Notably absent from Woster's article is Argus Leader political reporter David Kranz's central role in this non-controversy. It seems to me this is highly relevant to any discussion of Gannon/Guckert's reporting, as it seems Kranz's pro-Daschle bias is what sparked Gannon/Guckert's interest in the South Dakota Senate race back in 2003 (when Sioux Falls businessman Neal Tapio was contemplating a run against Daschle). Yet there's no mention of the fact Gannon reported Daschle and Kranz knew each other in college, were involved in a mock Democratic convention together in 1968, and that Kranz even wrote about it as a reporter for the college newspaper.
Kranz even fondly reminisced about his and Daschle's role in the mock Democratic convention when he was a journalist for the Mitchell Daily Republic, as Steve Sibson discovered while researching the archives of that newspaper. And to those who excuse what one does in college as irrelevant, remember Kranz never hesitates to report on the silly things that college students who happen to be conservative do, such as this instance. And it's less about the Kranz/Daschle college connection than the fact that the pattern in college continued in the real world. There's the "bombshell memos" which you can access on the right side of this blog. No one in the local MSM has ever dealt with these memos, which irrefutably tie Kranz to the Democrats. There's the fact that the New York Times and Roll Call characterized the Kranz-led Argus Leader's coverage of Sen. Larry Pressler in the 1990 South Dakota Senate race as "vituperative" and "hysterical," respectively. Then there's the institutional bias problem at the Argus Leader, which helps explain why, by October 11, 2004, less than a month before the election, there were 66 stories about Sen. Daschle published in other mainstream outlets around the country that were ignored or buried by the Argus Leader. As the Argus Leader itself reported, we bloggers are not alleging there's a conspiracy of bias at the Argus Leader, but rather an inability to completely set aside one's preconceptions:
[The members of the Dakota Blog Alliance] allow that bias, where it exists, is less conspiracy than it is a byproduct of humanity.
"When people are passionate about something, it's hard to separate it," [Quentin] Riggins said. "Hints of beliefs creep in."

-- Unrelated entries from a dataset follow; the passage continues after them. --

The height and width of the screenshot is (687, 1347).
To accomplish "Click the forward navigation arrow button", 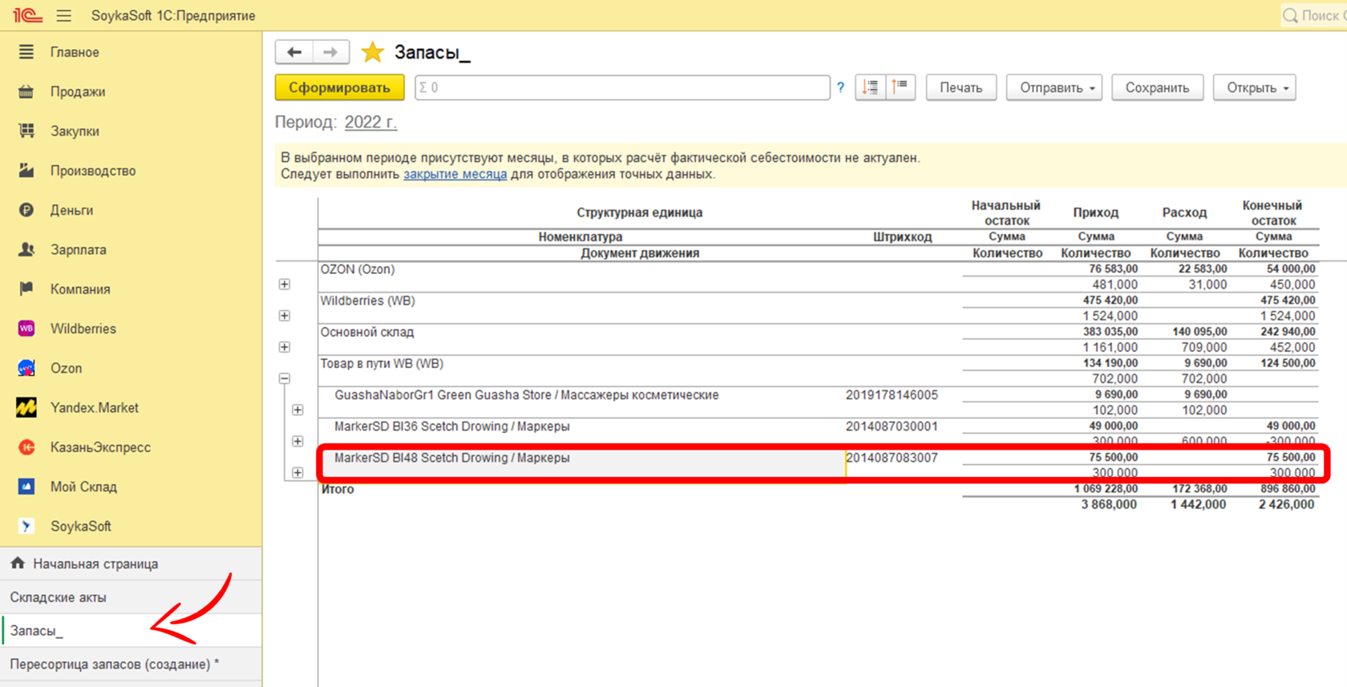I will tap(330, 52).
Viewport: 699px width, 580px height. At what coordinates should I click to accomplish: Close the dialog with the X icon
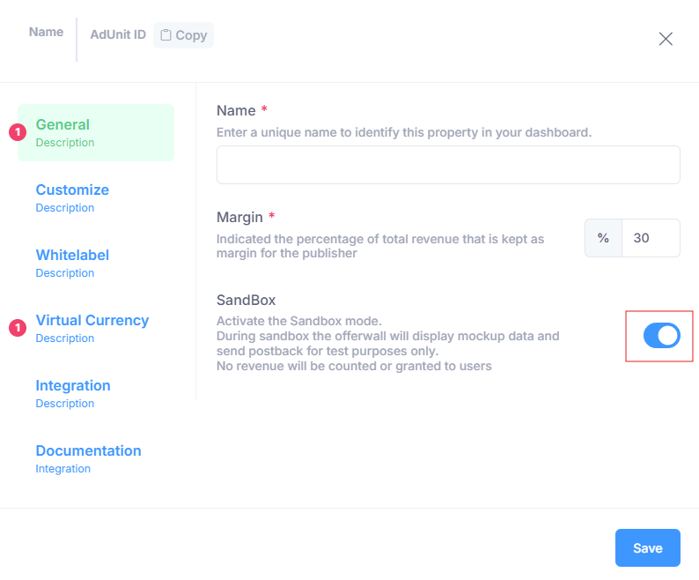(666, 39)

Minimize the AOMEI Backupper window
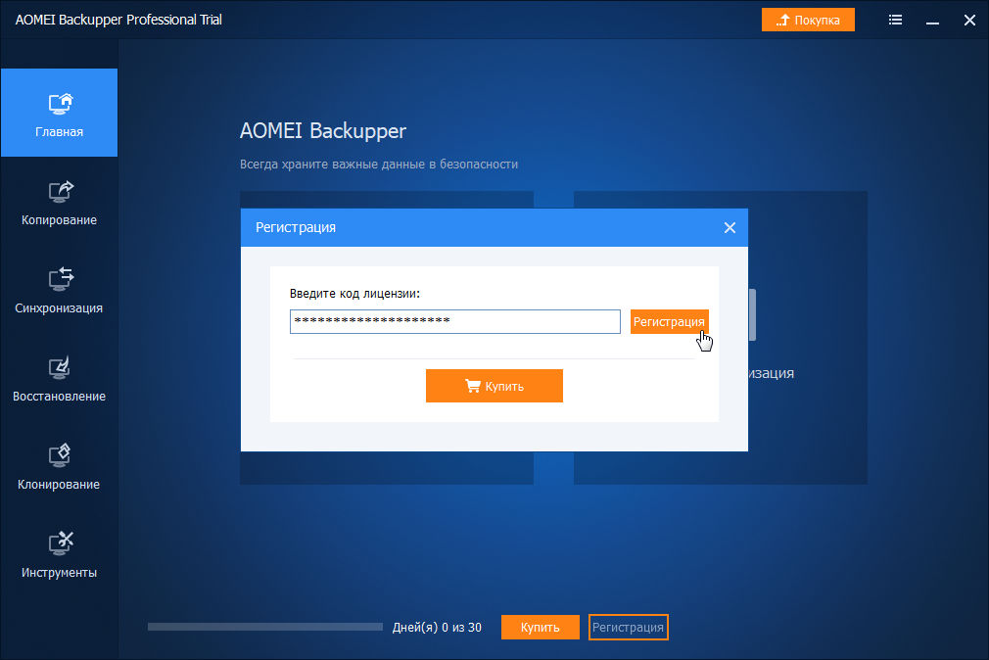click(x=932, y=20)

Finally, it cannot be overemphasized that even the Nation's David Corn (you know, that rabid rightwinger) has said Gannon/Guckert's reporting was "straightforward" i.e., based in fact. The facts are the facts. It shouldn't be controversial that the facts about Daschle and Kranz came to light. Yet it is. Certain people are not amused that Daschle was defeated in part because the facts got around the filter. That, ultimately, is what "nothingate" is all about.